After setting up FreeIPA server how to configure DNS forward (A records) & reverse (PTR records) automatically if any number of clients are joined to this FreeIPA server?
While settting up the FreeIPA server, I had used “ipa-server-install --setup-dns” to setup DNS. Also when I run “ipa dnszone-show mydomain.com” I see see Dynamic update: TRUE.
On the client side I ran this “ipa-client-install --mkhomedir” & it got installed but it does not seem to auto update the DNS forward & revserse zones/records on the server for the client
From server I cannot do nslookup to client IP or its host fqdn both fail. But if from client if I do nslookup to server that works. Any idea why its happening? Can any please suggest & help. Ping also works from both sides
I would encourage you to look at the ipa-client-install logs at: /var/log/ipaclient-install.log as it can give you a hint as to why the entries were not made. On the IPA server itself, the bind logs can give a better indicator (most common is updated failed: rejected by secure update).
A DNS entry is normally added under these conditions:
--enable-dns-updates is set
--ip-address is set
--all-ip-addresses is set
The client hostname DNS lookup fails
In most common situations, the very last scenario above is what happens.
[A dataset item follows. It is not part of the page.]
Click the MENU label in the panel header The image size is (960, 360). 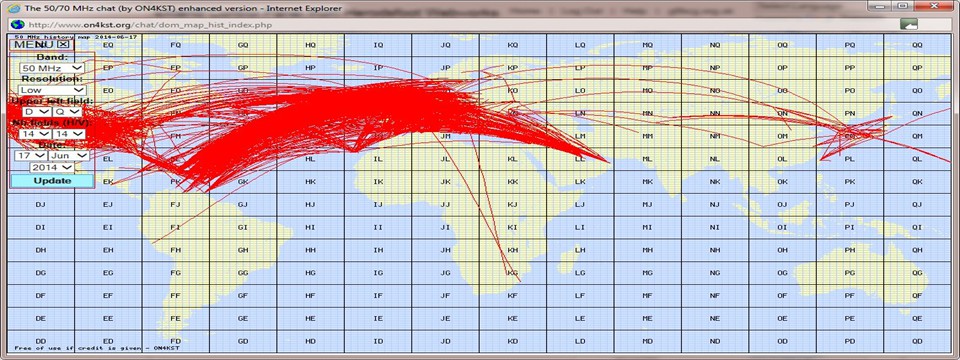(34, 44)
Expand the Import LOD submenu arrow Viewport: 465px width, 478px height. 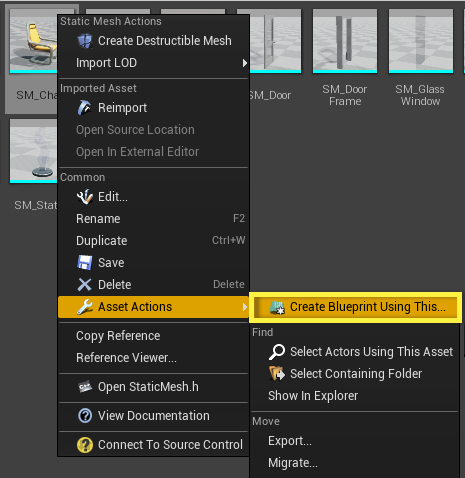(x=245, y=63)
I would make sure that the following is true on your client(s) before enrolling:
Host name should be fully qualified - When you run hostname it should have your domain. e.g. host.mydomain.com
Set your hostname with hostnamectl set-hostname if the above is not the case
If this client has a subdomain, you must have that subdomain as a zone in IPA, e.g. host.sub.mydomain.com - Use ipa dnszone-add to add a zone.
If the hostname is indeed correct, then you can try to set /etc/hosts to have an entry for your client before using ipa-client-install
Also consider using --enable-dns-updates and/or using the --ip-address flag.
You can still add the entries manually after the enrollment.
# Ensure A and PTR records are synced
ipa dnsconfig-mod --allow-sync-ptr=true
# Add the record
ipa dnsrecord-add mydomain.com hostname --a-ip-address=x.x.x.x
Command ran to install client :- ipa-client-install --mkhomedir --enable-dns-updates
Client installs successfully but it fails to register the the DNS in the IPA server automatically
What works :-
From client to server
nslookup vmrock19.freeipaserver.local.dom
nslookup 172.16.3.2
What does not works :-
From Server to client
nslookup vmrock20.freeipaserver.local.dom
nslookup 172.16.3.3
I am not sure why its not auto registering the forward & reverse zones of the client, hence it seems the nslookup does not work. If I have multiple clients it will be difficult to manually add DNS for every client
ipa dnsconfig-mod --allow-sync-ptr=true this is already set
You will need to review /var/log/ipaclient-install.log and on the IPA server look at least /var/log/messages and look for the bind logs. Those will help indicate where the issue is.